[Stored records]
------------------------------

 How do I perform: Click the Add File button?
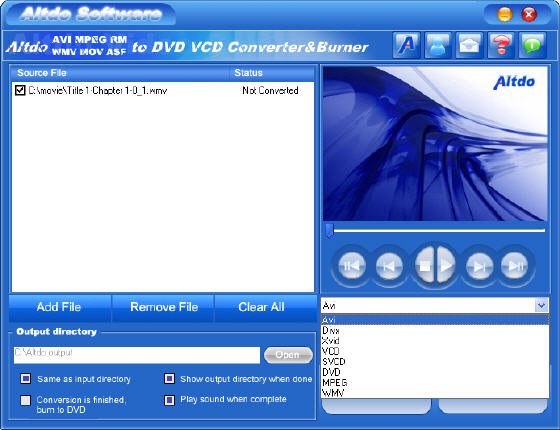(x=59, y=307)
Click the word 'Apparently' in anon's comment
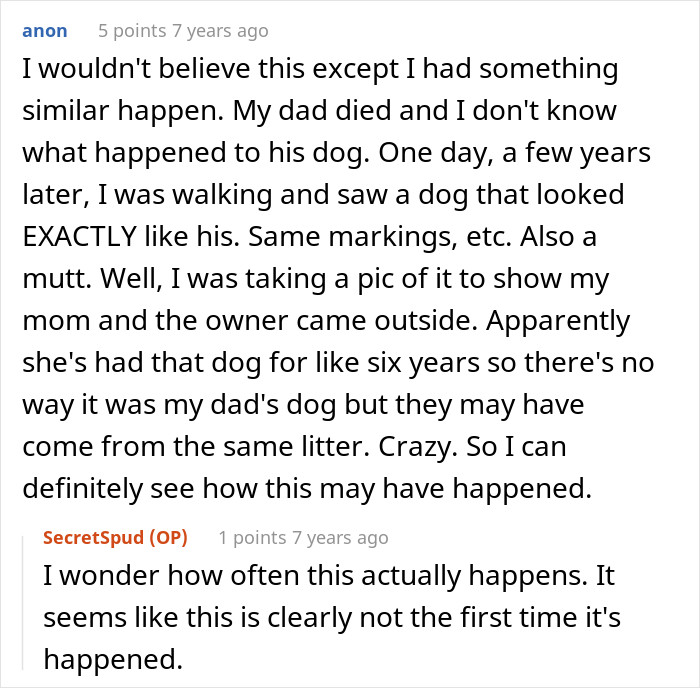Viewport: 700px width, 688px height. (558, 321)
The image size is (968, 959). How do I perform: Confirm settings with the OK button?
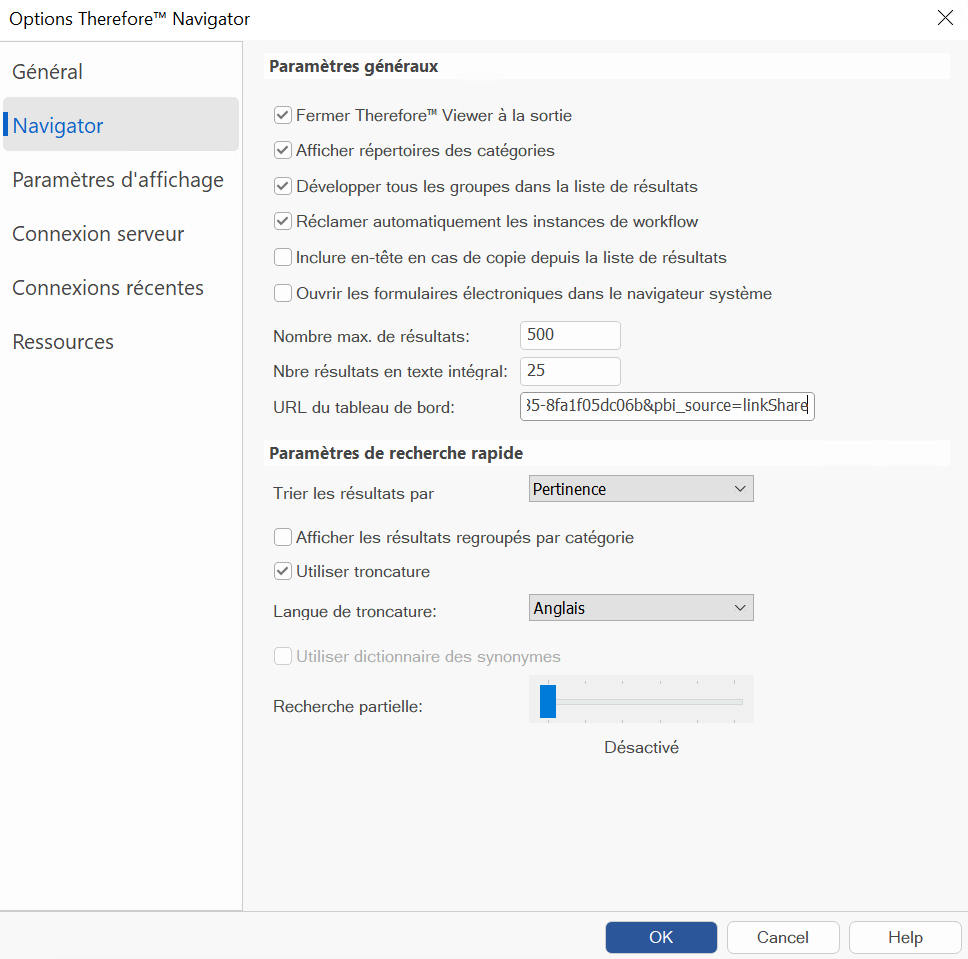click(660, 937)
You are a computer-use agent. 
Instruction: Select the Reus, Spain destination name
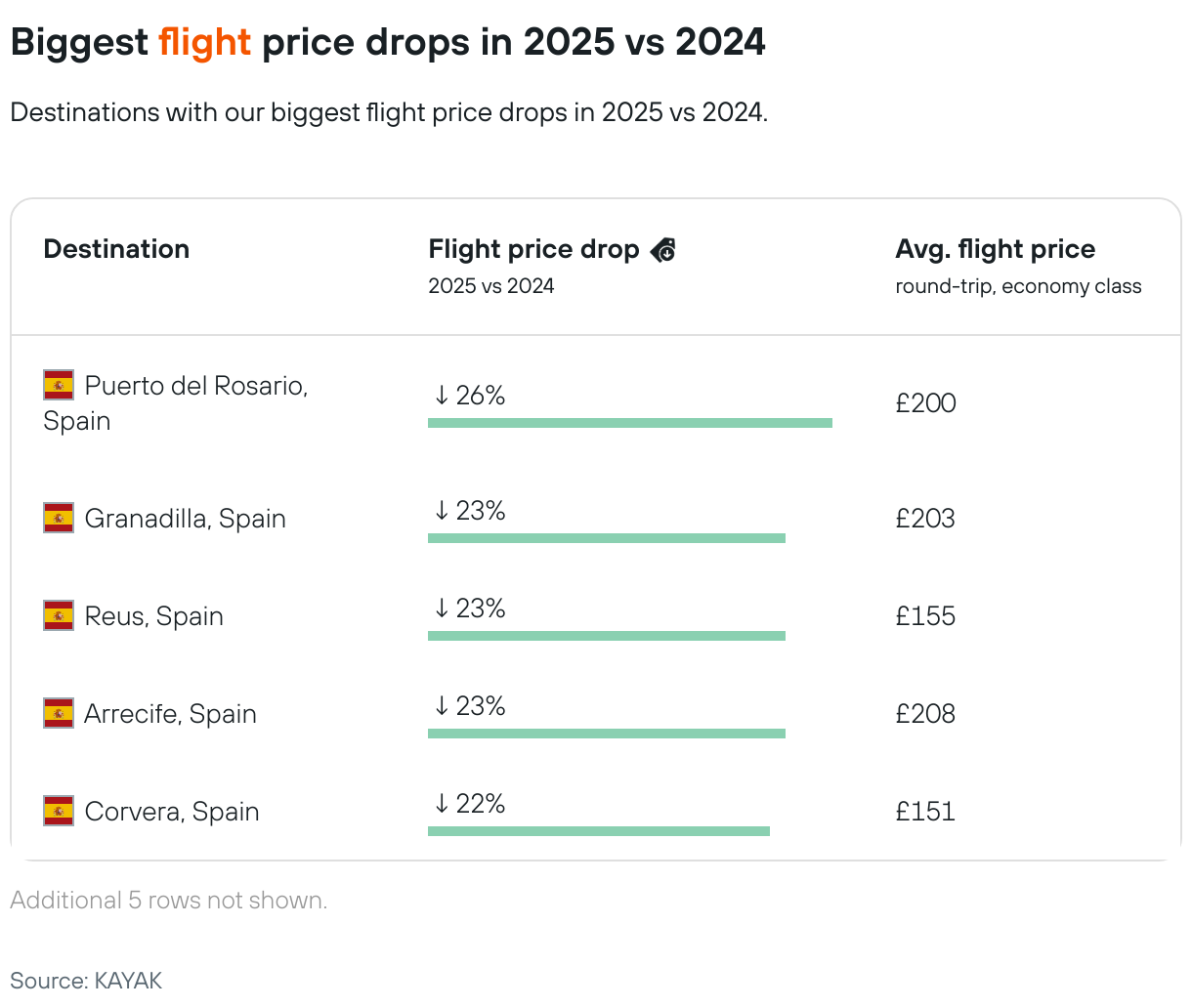154,616
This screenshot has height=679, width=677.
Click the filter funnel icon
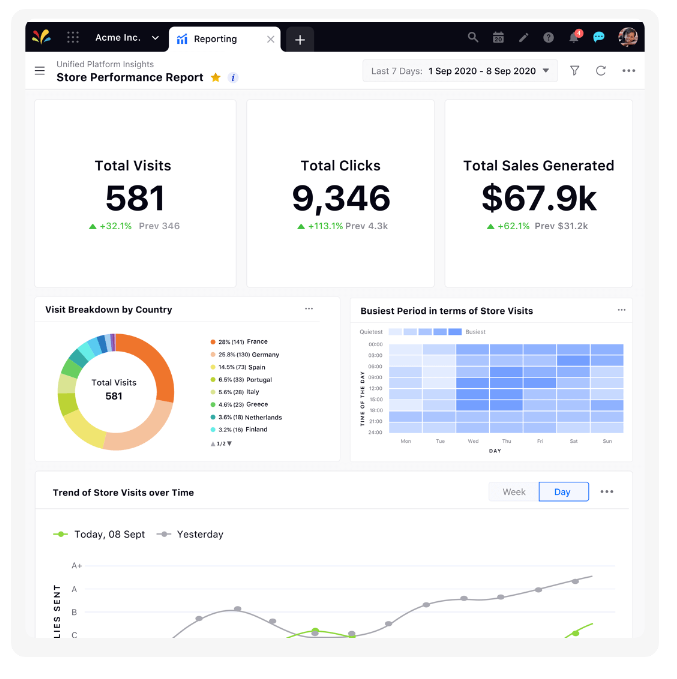(574, 71)

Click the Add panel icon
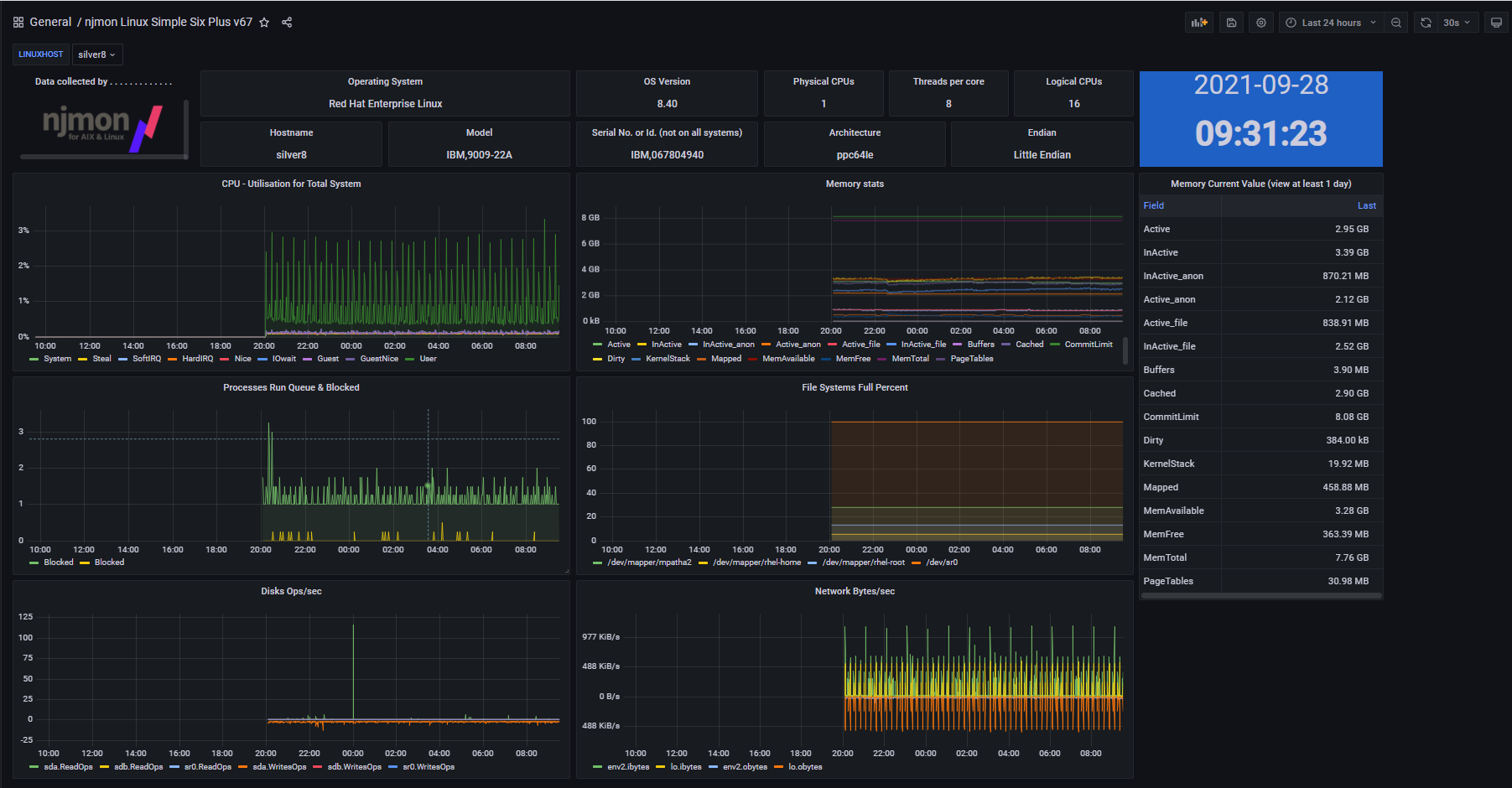click(x=1199, y=23)
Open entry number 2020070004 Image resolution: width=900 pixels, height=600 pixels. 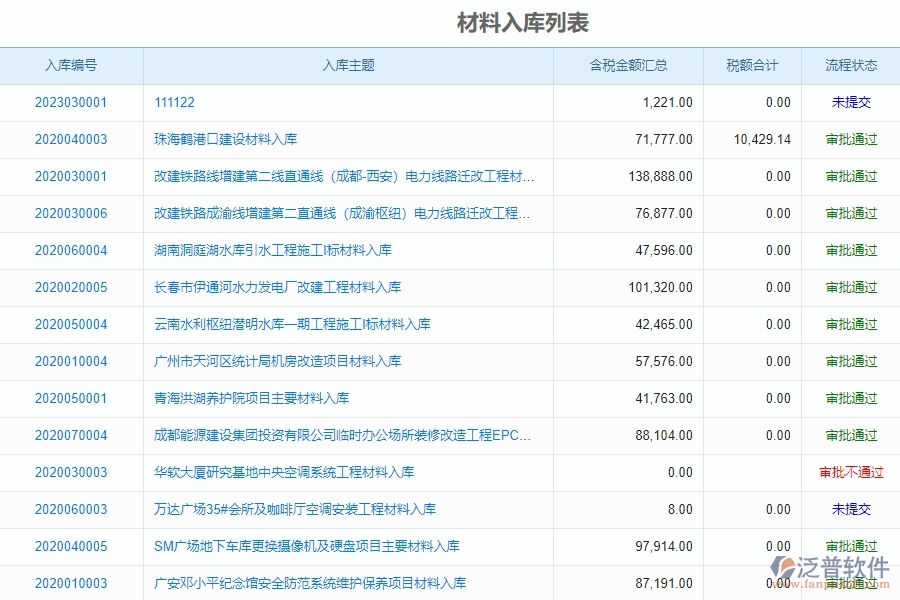coord(71,436)
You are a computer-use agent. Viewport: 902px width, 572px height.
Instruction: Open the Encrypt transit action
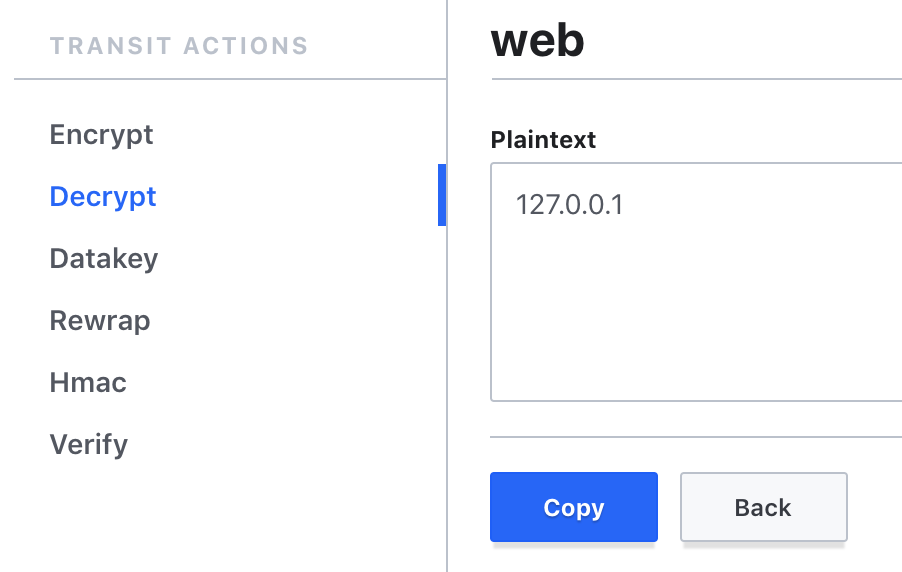pos(101,135)
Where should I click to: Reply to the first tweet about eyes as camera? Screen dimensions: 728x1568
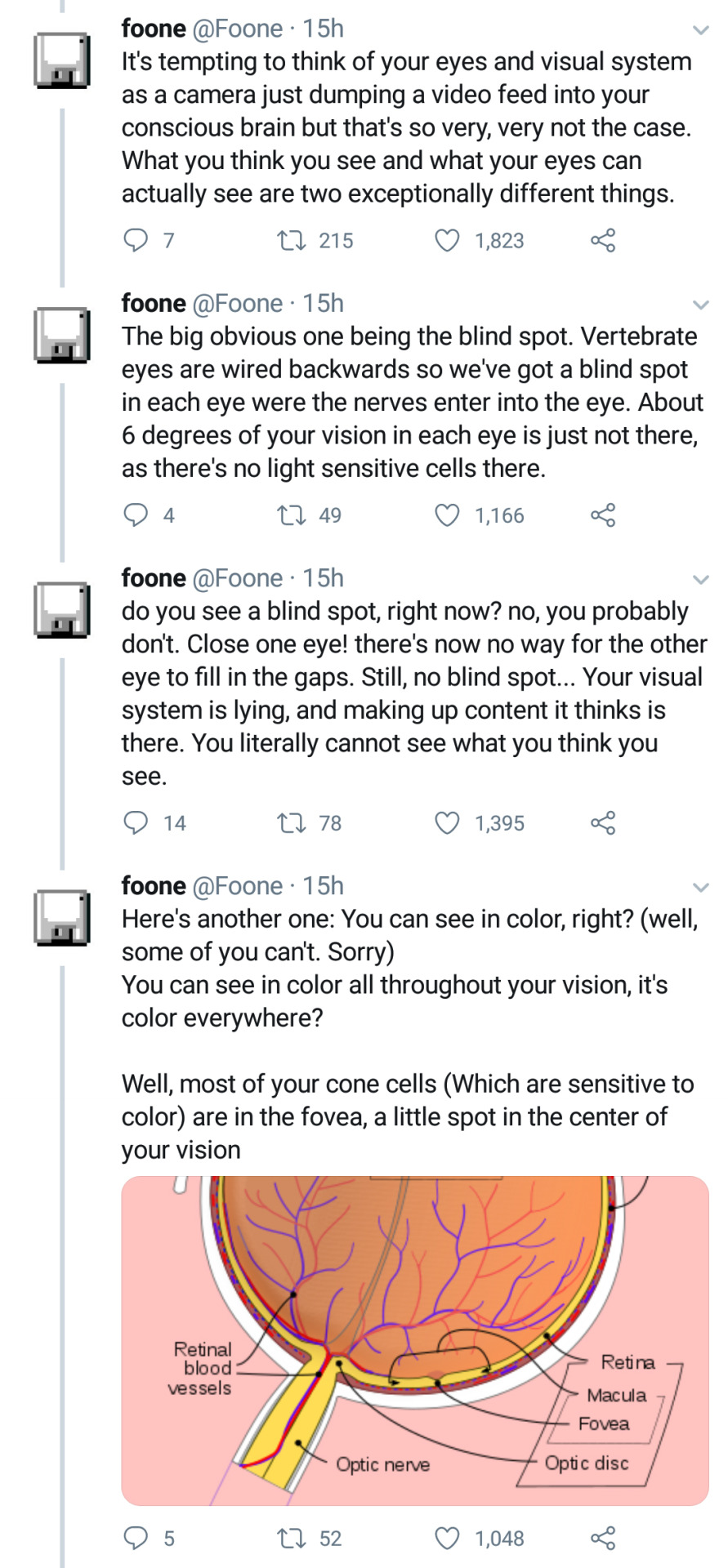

------------------------------

The answer consists solely of the lines from the one holding "You are a computer-use agent. Viewport: 902px" through the last line of the entries above, set down verbatim, without any pictures.

You are a computer-use agent. Viewport: 902px width, 572px height.
Instruction: Open the Encrypt transit action
pos(101,135)
Where should I click to: Reply to the first tweet about eyes as camera? Screen dimensions: 728x1568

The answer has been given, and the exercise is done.